Joseph PRESSMANE (1904 – 1967)
Vue de village
Huile sur toile
Signée en bas à gauche et daté 54
73 x 60 cm
Cadre en bois doré
(Usures au cadre, toile légèrement gondolée, petits manques de matières)
Notice
Joseph Pressmane (1904-1967) est un peintre français d’origine russe, dont le travail s’inscrit dans la riche tradition de l’École de Paris, un creuset artistique qui a rassemblé des artistes issus de différentes nationalités et styles à Paris au début du XXe siècle. Cette école a été marquée par une grande diversité stylistique, allant du post-impressionnisme à l’expressionnisme en passant par le cubisme et l’abstraction. Pressmane fait partie de cette génération d’artistes cosmopolites, aux côtés de figures comme Chaïm Soutine, Marc Chagall, et Amedeo Modigliani, qui ont contribué à renouveler l’art moderne en France par une approche profondément humaine et émotionnelle.
Né en Russie, Pressmane a immigré en France où il a trouvé un terreau fertile pour son développement artistique. Il s’est installé à Montparnasse, un quartier vibrant de la vie artistique parisienne, où il a côtoyé d’autres artistes d’origine juive russe et d’Europe de l’Est comme Pinchus Krémègne, Michel Kikoïne, et Ossip Zadkine. Ces artistes partageaient une sensibilité commune pour la représentation de la condition humaine, souvent marquée par l’exil, la mélancolie et la recherche d’identité. Leurs œuvres, empreintes de force émotionnelle et d’un usage expressif de la couleur, ont influencé l’univers créatif de Pressmane.
La peinture de Pressmane, empreinte de lyrisme et de gravité, s’attache à représenter des scènes de la vie quotidienne, des portraits et des natures mortes. À l’instar de Chaïm Soutine, dont il est proche dans sa manière de traiter la matière picturale, Pressmane utilise une touche vibrante et une palette de couleurs intenses pour exprimer des émotions profondes. Soutine et Pressmane partagent une sensibilité exacerbée à la condition humaine, traduite par la distorsion des formes et l’expression de la souffrance ou de la beauté intérieure.

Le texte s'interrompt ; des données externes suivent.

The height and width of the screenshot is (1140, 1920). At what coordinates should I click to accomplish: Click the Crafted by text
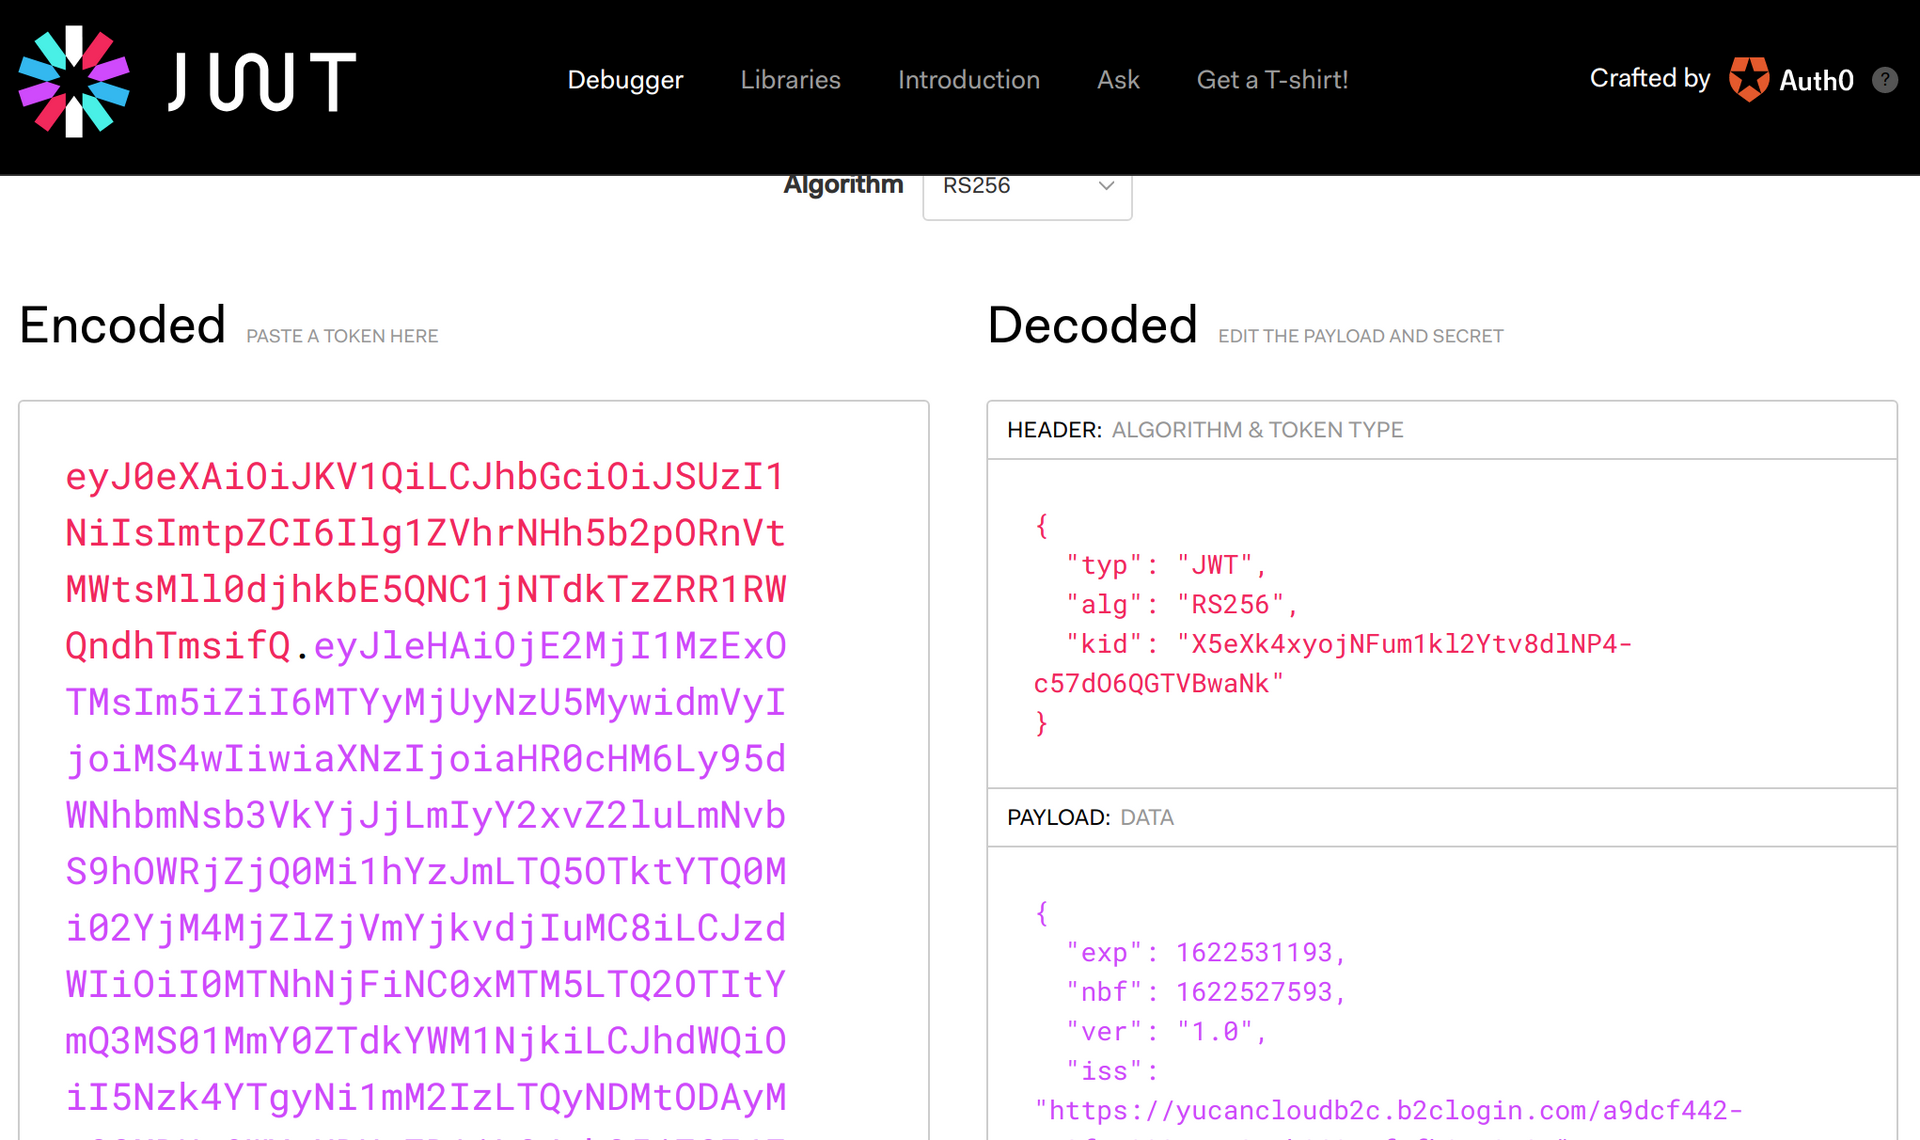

Pressmane manifeste également une affinité avec Marc Chagall, en particulier dans son recours à des motifs nostalgiques et symboliques liés à son passé et à ses origines juives. Bien que moins onirique que Chagall, son art partage cette même mélancolie et cette réflexion poétique sur la mémoire et l’exil. Cette dimension humaine et contemplative est également présente dans son traitement de la couleur, qui est parfois douce et subtile, rappelant l’approche de Jules Pascin, un autre artiste juif émigré qui a marqué l’École de Paris.
En parallèle, il a entretenu des liens avec des artistes tels que Maurice Utrillo et Gen Paul, dont les œuvres se concentrent sur la représentation de la vie parisienne. Alors qu’Utrillo se distingue par ses paysages urbains froids et presque photographiques, Pressmane a su capturer la même atmosphère de la ville, mais avec une touche plus subjective, transformant ses scènes en méditations sur la condition humaine.

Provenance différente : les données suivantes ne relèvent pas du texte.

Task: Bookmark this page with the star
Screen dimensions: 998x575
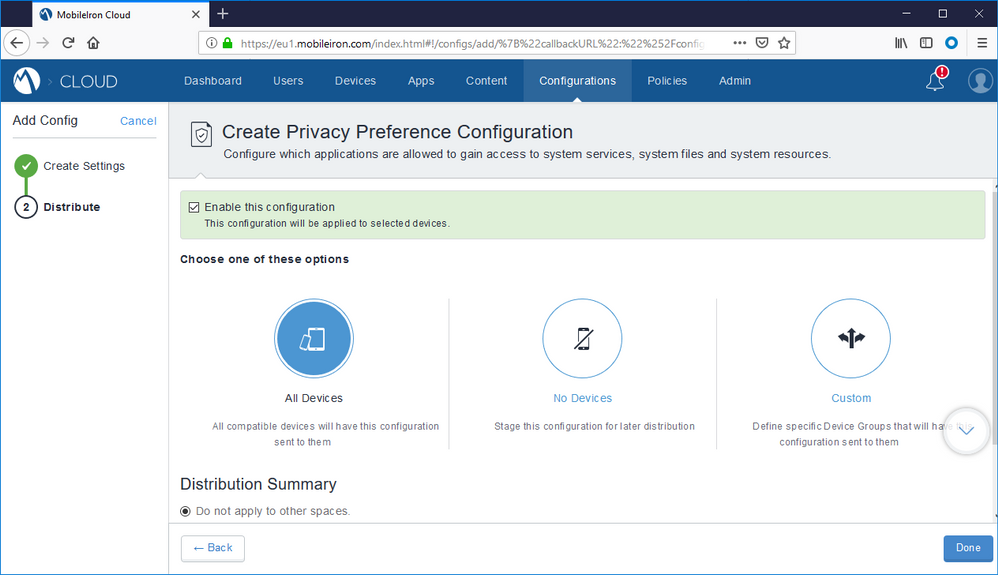Action: [x=784, y=43]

L’œuvre de Joseph Pressmane est profondément ancrée dans l’expérience de l’exil, la perte, et la quête d’identité. Son art s’inscrit dans une tradition humaniste, où l’émotion humaine occupe une place centrale. Bien qu’il n’ait pas atteint la notoriété de certains de ses contemporains, Pressmane reste une figure importante de l’École de Paris, ayant contribué à l’héritage artistique de cette période cruciale de l’histoire de l’art moderne.